===== Supplied records =====

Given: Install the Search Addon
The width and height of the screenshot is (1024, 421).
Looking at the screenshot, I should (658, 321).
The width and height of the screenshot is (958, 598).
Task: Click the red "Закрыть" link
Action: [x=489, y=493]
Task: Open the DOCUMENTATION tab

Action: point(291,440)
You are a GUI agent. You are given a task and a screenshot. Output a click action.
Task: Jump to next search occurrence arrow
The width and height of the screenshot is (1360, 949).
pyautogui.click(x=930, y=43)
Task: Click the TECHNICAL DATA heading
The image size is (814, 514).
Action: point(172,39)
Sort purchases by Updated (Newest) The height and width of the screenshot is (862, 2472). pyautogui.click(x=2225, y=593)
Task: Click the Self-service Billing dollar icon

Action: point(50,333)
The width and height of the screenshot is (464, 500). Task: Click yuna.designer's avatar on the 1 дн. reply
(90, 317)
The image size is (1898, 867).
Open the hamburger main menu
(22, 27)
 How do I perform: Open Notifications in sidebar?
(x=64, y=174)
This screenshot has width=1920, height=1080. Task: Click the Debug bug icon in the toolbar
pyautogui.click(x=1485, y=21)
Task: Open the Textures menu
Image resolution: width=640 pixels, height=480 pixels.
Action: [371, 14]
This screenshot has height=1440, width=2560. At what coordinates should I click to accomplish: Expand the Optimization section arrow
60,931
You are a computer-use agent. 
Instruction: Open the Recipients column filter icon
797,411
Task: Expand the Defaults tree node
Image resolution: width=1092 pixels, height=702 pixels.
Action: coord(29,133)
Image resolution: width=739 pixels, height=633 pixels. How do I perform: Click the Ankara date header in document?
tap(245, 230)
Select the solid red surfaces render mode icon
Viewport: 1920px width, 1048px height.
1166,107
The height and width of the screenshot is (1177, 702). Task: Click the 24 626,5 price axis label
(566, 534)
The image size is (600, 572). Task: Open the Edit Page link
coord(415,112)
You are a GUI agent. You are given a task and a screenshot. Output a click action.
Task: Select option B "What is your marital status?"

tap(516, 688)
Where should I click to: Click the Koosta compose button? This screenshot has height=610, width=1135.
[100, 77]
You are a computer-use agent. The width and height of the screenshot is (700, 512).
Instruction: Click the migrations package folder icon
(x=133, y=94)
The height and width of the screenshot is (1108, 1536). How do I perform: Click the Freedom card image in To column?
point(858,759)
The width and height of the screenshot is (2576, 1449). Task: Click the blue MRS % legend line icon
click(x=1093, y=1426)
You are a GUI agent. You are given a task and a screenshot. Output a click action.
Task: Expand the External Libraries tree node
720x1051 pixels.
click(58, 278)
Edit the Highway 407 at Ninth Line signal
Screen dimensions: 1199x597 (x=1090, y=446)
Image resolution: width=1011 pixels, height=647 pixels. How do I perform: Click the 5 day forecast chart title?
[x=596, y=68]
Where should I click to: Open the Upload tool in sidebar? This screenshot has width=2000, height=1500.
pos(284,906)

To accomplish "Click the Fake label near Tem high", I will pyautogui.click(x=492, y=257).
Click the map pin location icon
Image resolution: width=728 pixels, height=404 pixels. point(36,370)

=====

Transcribe the lines above without changing anything in them.

#### Final answer:
Given: Install the Search Addon
The width and height of the screenshot is (1024, 421).
Looking at the screenshot, I should (658, 321).
The width and height of the screenshot is (958, 598).
Task: Click the red "Закрыть" link
Action: [x=489, y=493]
Task: Open the DOCUMENTATION tab

Action: point(291,440)
You are a GUI agent. You are given a task and a screenshot. Output a click action.
Task: Jump to next search occurrence arrow
The width and height of the screenshot is (1360, 949).
pyautogui.click(x=930, y=43)
Task: Click the TECHNICAL DATA heading
The image size is (814, 514).
Action: point(172,39)
Sort purchases by Updated (Newest) The height and width of the screenshot is (862, 2472). pyautogui.click(x=2225, y=593)
Task: Click the Self-service Billing dollar icon

Action: point(50,333)
The width and height of the screenshot is (464, 500). Task: Click yuna.designer's avatar on the 1 дн. reply
(90, 317)
The image size is (1898, 867).
Open the hamburger main menu
(22, 27)
 How do I perform: Open Notifications in sidebar?
(x=64, y=174)
This screenshot has width=1920, height=1080. Task: Click the Debug bug icon in the toolbar
pyautogui.click(x=1485, y=21)
Task: Open the Textures menu
Image resolution: width=640 pixels, height=480 pixels.
Action: [371, 14]
This screenshot has height=1440, width=2560. At what coordinates should I click to accomplish: Expand the Optimization section arrow
60,931
You are a computer-use agent. 
Instruction: Open the Recipients column filter icon
797,411
Task: Expand the Defaults tree node
Image resolution: width=1092 pixels, height=702 pixels.
Action: coord(29,133)
Image resolution: width=739 pixels, height=633 pixels. How do I perform: Click the Ankara date header in document?
tap(245, 230)
Select the solid red surfaces render mode icon
Viewport: 1920px width, 1048px height.
1166,107
The height and width of the screenshot is (1177, 702). Task: Click the 24 626,5 price axis label
(566, 534)
The image size is (600, 572). Task: Open the Edit Page link
coord(415,112)
You are a GUI agent. You are given a task and a screenshot. Output a click action.
Task: Select option B "What is your marital status?"

tap(516, 688)
Where should I click to: Click the Koosta compose button? This screenshot has height=610, width=1135.
[100, 77]
You are a computer-use agent. The width and height of the screenshot is (700, 512).
Instruction: Click the migrations package folder icon
(x=133, y=94)
The height and width of the screenshot is (1108, 1536). How do I perform: Click the Freedom card image in To column?
point(858,759)
The width and height of the screenshot is (2576, 1449). Task: Click the blue MRS % legend line icon
click(x=1093, y=1426)
You are a GUI agent. You are given a task and a screenshot. Output a click action.
Task: Expand the External Libraries tree node
720x1051 pixels.
click(58, 278)
Edit the Highway 407 at Ninth Line signal
Screen dimensions: 1199x597 (x=1090, y=446)
Image resolution: width=1011 pixels, height=647 pixels. How do I perform: Click the 5 day forecast chart title?
[x=596, y=68]
Where should I click to: Open the Upload tool in sidebar? This screenshot has width=2000, height=1500.
pos(284,906)

To accomplish "Click the Fake label near Tem high", I will pyautogui.click(x=492, y=257).
Click the map pin location icon
Image resolution: width=728 pixels, height=404 pixels. point(36,370)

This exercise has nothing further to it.